The start was at 8am and since we are in january there was a frost on the ground but after an hour the sun had re established itself and by midday everyone was in shirtsleeves; the joy of a Spanish winter, cold nights followed by clear warm days. The route could not have been nicer, passing by some impressive old farmhouses (masias) some with sundials painted on their front walls and a variety of chickens and animals, not all domesticated by the sound and smell of them!
We went through two villages with impressive chapels, Salitja and Sant Dalmai, and in between the path followed a stream with weeping willows that reminded me of walks I have taken in Britain. As is typical here everyone was so busy talking that nobody paid any attention to what they were passing but all stopped at the first refuelling stop to take on hot chocolate (150kgs were made and consumed). This only had the effect of speeding up peoples tongues even more, especially since the temperature was rising quickly too.

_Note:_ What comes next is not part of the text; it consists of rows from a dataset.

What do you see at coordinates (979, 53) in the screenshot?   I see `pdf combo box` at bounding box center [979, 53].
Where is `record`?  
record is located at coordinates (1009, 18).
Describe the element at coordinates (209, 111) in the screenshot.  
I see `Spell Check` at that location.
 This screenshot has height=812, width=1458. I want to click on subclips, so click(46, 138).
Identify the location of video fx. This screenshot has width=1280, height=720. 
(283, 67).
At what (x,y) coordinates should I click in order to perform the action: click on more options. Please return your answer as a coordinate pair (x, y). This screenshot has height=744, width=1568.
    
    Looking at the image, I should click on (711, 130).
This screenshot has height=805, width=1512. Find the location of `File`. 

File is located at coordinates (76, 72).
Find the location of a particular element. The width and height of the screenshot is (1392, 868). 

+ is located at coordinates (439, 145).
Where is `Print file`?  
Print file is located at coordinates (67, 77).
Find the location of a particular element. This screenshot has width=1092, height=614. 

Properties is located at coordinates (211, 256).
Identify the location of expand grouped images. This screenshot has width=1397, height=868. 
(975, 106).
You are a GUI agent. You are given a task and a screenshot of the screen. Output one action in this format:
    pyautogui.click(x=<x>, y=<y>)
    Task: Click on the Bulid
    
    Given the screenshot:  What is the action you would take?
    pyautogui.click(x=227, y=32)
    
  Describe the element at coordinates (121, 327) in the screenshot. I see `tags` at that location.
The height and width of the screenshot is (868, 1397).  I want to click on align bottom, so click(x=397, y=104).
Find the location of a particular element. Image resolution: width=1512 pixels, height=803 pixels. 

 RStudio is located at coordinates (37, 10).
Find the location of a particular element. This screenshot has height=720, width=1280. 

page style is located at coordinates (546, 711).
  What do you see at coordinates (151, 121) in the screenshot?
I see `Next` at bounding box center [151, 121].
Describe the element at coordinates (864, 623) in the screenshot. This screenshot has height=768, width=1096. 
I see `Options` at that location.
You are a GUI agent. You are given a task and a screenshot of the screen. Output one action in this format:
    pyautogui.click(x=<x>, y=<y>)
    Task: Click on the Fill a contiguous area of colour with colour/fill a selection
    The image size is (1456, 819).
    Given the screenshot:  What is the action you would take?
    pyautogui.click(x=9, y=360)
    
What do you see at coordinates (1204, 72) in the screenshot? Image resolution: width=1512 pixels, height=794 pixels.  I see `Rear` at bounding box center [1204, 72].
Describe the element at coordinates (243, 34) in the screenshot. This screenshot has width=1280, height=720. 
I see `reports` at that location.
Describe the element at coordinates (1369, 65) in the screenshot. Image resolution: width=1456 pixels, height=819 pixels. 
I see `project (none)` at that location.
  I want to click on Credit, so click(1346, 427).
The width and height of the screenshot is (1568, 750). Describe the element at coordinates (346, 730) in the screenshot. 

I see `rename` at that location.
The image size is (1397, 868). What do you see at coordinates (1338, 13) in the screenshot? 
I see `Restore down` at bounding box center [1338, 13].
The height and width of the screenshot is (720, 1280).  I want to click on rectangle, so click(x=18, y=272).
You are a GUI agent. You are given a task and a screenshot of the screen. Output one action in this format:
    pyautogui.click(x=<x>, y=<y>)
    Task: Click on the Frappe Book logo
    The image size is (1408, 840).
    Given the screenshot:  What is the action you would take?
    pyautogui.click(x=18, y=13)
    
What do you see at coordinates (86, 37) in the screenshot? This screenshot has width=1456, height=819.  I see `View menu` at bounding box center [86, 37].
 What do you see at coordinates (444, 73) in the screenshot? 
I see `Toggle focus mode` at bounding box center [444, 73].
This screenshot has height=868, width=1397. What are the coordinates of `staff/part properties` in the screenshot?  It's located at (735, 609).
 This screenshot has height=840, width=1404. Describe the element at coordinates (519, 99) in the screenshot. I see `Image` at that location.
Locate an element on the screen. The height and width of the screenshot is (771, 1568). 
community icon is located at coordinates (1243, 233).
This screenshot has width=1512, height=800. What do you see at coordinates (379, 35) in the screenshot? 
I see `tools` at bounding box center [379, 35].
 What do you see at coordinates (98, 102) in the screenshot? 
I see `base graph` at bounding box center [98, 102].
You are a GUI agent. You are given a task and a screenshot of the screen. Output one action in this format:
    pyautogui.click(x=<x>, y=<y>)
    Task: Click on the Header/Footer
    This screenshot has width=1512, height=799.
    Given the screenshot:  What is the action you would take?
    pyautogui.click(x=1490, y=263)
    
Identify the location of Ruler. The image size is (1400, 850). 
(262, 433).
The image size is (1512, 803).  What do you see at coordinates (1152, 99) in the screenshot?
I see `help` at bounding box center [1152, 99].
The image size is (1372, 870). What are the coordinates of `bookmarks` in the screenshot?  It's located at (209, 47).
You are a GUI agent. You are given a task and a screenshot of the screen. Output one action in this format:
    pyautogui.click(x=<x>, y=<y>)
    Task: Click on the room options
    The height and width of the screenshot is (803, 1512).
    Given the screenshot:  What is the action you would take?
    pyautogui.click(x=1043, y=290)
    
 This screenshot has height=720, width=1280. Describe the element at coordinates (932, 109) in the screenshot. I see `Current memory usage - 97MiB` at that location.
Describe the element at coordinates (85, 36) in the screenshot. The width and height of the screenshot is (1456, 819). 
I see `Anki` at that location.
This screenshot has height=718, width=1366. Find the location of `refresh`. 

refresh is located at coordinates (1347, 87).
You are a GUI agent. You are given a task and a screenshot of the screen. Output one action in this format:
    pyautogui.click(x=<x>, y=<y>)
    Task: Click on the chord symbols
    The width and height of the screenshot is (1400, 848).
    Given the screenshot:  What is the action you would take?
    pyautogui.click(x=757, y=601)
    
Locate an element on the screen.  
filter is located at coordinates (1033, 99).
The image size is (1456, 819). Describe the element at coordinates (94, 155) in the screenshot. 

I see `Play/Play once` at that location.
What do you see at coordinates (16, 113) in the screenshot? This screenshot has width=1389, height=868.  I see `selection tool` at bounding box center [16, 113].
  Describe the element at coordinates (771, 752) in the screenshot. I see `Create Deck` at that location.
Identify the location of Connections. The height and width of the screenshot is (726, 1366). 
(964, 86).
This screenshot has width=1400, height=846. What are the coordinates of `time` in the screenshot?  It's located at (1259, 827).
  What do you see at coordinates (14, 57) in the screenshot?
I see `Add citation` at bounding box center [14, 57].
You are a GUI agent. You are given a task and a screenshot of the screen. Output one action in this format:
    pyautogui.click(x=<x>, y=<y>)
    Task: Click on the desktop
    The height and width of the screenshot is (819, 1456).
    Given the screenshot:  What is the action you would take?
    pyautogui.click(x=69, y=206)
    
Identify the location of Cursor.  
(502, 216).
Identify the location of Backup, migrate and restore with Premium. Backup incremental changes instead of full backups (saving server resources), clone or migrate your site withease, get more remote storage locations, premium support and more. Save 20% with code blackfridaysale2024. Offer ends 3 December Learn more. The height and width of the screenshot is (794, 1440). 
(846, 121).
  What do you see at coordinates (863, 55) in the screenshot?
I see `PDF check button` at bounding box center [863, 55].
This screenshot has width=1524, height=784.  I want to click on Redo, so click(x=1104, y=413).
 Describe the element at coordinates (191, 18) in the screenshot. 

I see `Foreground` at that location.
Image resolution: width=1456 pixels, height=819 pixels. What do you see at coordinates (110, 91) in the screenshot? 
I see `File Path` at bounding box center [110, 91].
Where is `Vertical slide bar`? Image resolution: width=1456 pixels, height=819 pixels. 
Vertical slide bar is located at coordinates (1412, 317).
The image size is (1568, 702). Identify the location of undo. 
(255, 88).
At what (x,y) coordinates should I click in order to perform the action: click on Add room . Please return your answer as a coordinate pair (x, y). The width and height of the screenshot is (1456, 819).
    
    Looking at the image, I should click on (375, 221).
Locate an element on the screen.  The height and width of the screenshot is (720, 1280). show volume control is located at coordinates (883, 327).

The long route went along the top edge of the crater of an extinct volcano called La Crosa which is worth a walk in itself. After a couple hours of what can really only be described as talking while moving gently in a vaguely circular route we ended up back at the school playground where we received our present (a wooly hat with the 3 churches we passed stiched on) and the serious business of eating began.
First comes the sausage (botifarra) sandwich which is cooked over coals which were part of a bonfire which I had noticed some of the inner group of walkers huddling around in the cold dawn and had a dual purpose, clearly. On tables spread all around the playground were plates of salad, potato chips, water and the Catalan porro. This is a glass vessel for drinking wine without touching your mouth to the opening which provides hilarious results when novices attempt to catch the spouting wine in their open mouths, usually the last place that it ends up...
Just when you were thinking that this snack could possibly be lunch it"s time for dessert and black coffee with a shot of either brandy or anis (a liqueur) just to make sure you float back to your car or start the whole painless route again!